→ Required work
Print, exactly and completely, every entry in the data.

[Dataset entries]
========================================

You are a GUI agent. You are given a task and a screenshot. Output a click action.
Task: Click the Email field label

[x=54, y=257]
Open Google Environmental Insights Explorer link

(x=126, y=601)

========================================

→ Answer section
You are a GUI agent. You are given a task and a screenshot. Output a click action.
Task: Click the Email field label

[x=54, y=257]
Open Google Environmental Insights Explorer link

(x=126, y=601)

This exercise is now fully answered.